▸ Task to carry out
Output all of the data verbatim.
___ Supplied information
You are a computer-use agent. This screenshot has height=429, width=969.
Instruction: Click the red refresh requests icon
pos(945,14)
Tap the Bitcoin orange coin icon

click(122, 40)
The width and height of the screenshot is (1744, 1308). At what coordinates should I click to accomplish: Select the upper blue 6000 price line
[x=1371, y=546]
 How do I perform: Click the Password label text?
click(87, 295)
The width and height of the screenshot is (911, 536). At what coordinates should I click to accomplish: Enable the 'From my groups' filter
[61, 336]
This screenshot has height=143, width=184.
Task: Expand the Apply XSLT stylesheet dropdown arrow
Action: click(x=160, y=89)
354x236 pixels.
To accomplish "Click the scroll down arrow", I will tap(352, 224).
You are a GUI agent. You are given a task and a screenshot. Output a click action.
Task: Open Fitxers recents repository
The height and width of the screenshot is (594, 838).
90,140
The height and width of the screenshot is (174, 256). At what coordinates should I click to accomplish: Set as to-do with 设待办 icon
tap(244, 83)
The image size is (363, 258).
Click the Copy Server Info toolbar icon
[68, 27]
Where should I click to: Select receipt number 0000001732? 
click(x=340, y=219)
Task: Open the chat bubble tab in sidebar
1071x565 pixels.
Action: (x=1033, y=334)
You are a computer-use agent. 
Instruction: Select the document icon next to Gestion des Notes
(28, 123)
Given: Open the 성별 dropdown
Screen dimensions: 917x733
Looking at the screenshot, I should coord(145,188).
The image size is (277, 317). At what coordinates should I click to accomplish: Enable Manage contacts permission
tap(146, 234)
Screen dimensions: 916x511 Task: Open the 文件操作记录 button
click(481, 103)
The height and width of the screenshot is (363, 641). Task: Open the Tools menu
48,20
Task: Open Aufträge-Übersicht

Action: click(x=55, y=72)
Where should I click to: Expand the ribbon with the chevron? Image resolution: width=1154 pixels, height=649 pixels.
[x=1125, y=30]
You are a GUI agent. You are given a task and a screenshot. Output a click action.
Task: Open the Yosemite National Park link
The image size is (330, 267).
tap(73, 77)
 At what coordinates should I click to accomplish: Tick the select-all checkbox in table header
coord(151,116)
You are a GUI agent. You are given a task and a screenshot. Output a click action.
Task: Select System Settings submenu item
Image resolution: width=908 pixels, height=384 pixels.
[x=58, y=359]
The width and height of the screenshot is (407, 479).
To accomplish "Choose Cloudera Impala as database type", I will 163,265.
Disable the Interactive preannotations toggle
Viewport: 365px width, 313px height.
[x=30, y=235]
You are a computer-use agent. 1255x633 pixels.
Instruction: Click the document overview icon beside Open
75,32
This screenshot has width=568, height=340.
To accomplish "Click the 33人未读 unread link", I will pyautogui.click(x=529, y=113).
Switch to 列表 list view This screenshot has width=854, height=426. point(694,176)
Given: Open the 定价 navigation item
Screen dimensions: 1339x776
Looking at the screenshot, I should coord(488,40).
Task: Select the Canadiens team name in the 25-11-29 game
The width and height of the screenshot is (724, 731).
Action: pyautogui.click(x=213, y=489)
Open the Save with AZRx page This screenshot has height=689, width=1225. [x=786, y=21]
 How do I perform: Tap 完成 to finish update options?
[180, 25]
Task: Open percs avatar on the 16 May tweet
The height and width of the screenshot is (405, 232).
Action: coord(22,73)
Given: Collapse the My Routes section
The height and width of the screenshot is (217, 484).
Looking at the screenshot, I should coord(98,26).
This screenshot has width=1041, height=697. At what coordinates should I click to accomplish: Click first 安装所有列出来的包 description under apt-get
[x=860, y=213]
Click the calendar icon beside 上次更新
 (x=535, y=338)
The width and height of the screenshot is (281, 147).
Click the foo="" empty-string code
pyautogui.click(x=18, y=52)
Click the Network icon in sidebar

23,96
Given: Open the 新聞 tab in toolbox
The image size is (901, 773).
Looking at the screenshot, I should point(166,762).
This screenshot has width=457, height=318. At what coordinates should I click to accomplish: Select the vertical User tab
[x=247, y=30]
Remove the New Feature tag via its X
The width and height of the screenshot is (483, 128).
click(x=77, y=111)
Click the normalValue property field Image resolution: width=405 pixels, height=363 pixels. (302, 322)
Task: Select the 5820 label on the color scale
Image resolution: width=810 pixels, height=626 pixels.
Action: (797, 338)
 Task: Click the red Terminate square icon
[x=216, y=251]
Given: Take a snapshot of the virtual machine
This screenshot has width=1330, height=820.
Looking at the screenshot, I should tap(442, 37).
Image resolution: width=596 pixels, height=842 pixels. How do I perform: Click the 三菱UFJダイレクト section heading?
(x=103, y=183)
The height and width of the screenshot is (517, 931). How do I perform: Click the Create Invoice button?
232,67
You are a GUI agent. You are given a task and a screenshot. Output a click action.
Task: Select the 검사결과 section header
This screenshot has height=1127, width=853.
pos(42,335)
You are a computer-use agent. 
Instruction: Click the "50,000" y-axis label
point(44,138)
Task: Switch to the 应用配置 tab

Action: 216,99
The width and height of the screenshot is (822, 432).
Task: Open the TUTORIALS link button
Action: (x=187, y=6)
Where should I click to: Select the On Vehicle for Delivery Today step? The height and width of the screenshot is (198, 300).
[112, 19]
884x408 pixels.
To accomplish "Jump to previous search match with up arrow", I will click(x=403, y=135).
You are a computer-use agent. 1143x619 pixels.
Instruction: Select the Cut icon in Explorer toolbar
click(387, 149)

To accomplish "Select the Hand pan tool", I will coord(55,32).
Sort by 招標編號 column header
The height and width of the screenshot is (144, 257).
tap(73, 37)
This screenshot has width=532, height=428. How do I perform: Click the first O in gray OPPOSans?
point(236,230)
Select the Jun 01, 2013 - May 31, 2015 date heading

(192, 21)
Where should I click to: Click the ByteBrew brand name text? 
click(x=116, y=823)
______
▸ Solution to the problem
You are a computer-use agent. This screenshot has height=429, width=969.
Instruction: Click the red refresh requests icon
pos(945,14)
Tap the Bitcoin orange coin icon

click(122, 40)
The width and height of the screenshot is (1744, 1308). At what coordinates should I click to accomplish: Select the upper blue 6000 price line
[x=1371, y=546]
 How do I perform: Click the Password label text?
click(87, 295)
The width and height of the screenshot is (911, 536). At what coordinates should I click to accomplish: Enable the 'From my groups' filter
[61, 336]
This screenshot has height=143, width=184.
Task: Expand the Apply XSLT stylesheet dropdown arrow
Action: click(x=160, y=89)
354x236 pixels.
To accomplish "Click the scroll down arrow", I will tap(352, 224).
You are a GUI agent. You are given a task and a screenshot. Output a click action.
Task: Open Fitxers recents repository
The height and width of the screenshot is (594, 838).
90,140
The height and width of the screenshot is (174, 256). At what coordinates should I click to accomplish: Set as to-do with 设待办 icon
tap(244, 83)
The image size is (363, 258).
Click the Copy Server Info toolbar icon
[68, 27]
Where should I click to: Select receipt number 0000001732? 
click(x=340, y=219)
Task: Open the chat bubble tab in sidebar
1071x565 pixels.
Action: (x=1033, y=334)
You are a computer-use agent. 
Instruction: Select the document icon next to Gestion des Notes
(28, 123)
Given: Open the 성별 dropdown
Screen dimensions: 917x733
Looking at the screenshot, I should coord(145,188).
The image size is (277, 317). At what coordinates should I click to accomplish: Enable Manage contacts permission
tap(146, 234)
Screen dimensions: 916x511 Task: Open the 文件操作记录 button
click(481, 103)
The height and width of the screenshot is (363, 641). Task: Open the Tools menu
48,20
Task: Open Aufträge-Übersicht

Action: click(x=55, y=72)
Where should I click to: Expand the ribbon with the chevron? Image resolution: width=1154 pixels, height=649 pixels.
[x=1125, y=30]
You are a GUI agent. You are given a task and a screenshot. Output a click action.
Task: Open the Yosemite National Park link
The image size is (330, 267).
tap(73, 77)
 At what coordinates should I click to accomplish: Tick the select-all checkbox in table header
coord(151,116)
You are a GUI agent. You are given a task and a screenshot. Output a click action.
Task: Select System Settings submenu item
Image resolution: width=908 pixels, height=384 pixels.
[x=58, y=359]
The width and height of the screenshot is (407, 479).
To accomplish "Choose Cloudera Impala as database type", I will 163,265.
Disable the Interactive preannotations toggle
Viewport: 365px width, 313px height.
[x=30, y=235]
You are a computer-use agent. 1255x633 pixels.
Instruction: Click the document overview icon beside Open
75,32
This screenshot has width=568, height=340.
To accomplish "Click the 33人未读 unread link", I will pyautogui.click(x=529, y=113).
Switch to 列表 list view This screenshot has width=854, height=426. point(694,176)
Given: Open the 定价 navigation item
Screen dimensions: 1339x776
Looking at the screenshot, I should coord(488,40).
Task: Select the Canadiens team name in the 25-11-29 game
The width and height of the screenshot is (724, 731).
Action: pyautogui.click(x=213, y=489)
Open the Save with AZRx page This screenshot has height=689, width=1225. [x=786, y=21]
 How do I perform: Tap 完成 to finish update options?
[180, 25]
Task: Open percs avatar on the 16 May tweet
The height and width of the screenshot is (405, 232).
Action: coord(22,73)
Given: Collapse the My Routes section
The height and width of the screenshot is (217, 484).
Looking at the screenshot, I should coord(98,26).
This screenshot has width=1041, height=697. At what coordinates should I click to accomplish: Click first 安装所有列出来的包 description under apt-get
[x=860, y=213]
Click the calendar icon beside 上次更新
 (x=535, y=338)
The width and height of the screenshot is (281, 147).
Click the foo="" empty-string code
pyautogui.click(x=18, y=52)
Click the Network icon in sidebar

23,96
Given: Open the 新聞 tab in toolbox
The image size is (901, 773).
Looking at the screenshot, I should point(166,762).
This screenshot has width=457, height=318. At what coordinates should I click to accomplish: Select the vertical User tab
[x=247, y=30]
Remove the New Feature tag via its X
The width and height of the screenshot is (483, 128).
click(x=77, y=111)
Click the normalValue property field Image resolution: width=405 pixels, height=363 pixels. (302, 322)
Task: Select the 5820 label on the color scale
Image resolution: width=810 pixels, height=626 pixels.
Action: (797, 338)
 Task: Click the red Terminate square icon
[x=216, y=251]
Given: Take a snapshot of the virtual machine
This screenshot has width=1330, height=820.
Looking at the screenshot, I should tap(442, 37).
Image resolution: width=596 pixels, height=842 pixels. How do I perform: Click the 三菱UFJダイレクト section heading?
(x=103, y=183)
The height and width of the screenshot is (517, 931). How do I perform: Click the Create Invoice button?
232,67
You are a GUI agent. You are given a task and a screenshot. Output a click action.
Task: Select the 검사결과 section header
This screenshot has height=1127, width=853.
pos(42,335)
You are a computer-use agent. 
Instruction: Click the "50,000" y-axis label
point(44,138)
Task: Switch to the 应用配置 tab

Action: 216,99
The width and height of the screenshot is (822, 432).
Task: Open the TUTORIALS link button
Action: (x=187, y=6)
Where should I click to: Select the On Vehicle for Delivery Today step? The height and width of the screenshot is (198, 300).
[112, 19]
884x408 pixels.
To accomplish "Jump to previous search match with up arrow", I will click(x=403, y=135).
You are a computer-use agent. 1143x619 pixels.
Instruction: Select the Cut icon in Explorer toolbar
click(387, 149)

To accomplish "Select the Hand pan tool", I will coord(55,32).
Sort by 招標編號 column header
The height and width of the screenshot is (144, 257).
tap(73, 37)
This screenshot has width=532, height=428. How do I perform: Click the first O in gray OPPOSans?
point(236,230)
Select the Jun 01, 2013 - May 31, 2015 date heading

(192, 21)
Where should I click to: Click the ByteBrew brand name text? 
click(x=116, y=823)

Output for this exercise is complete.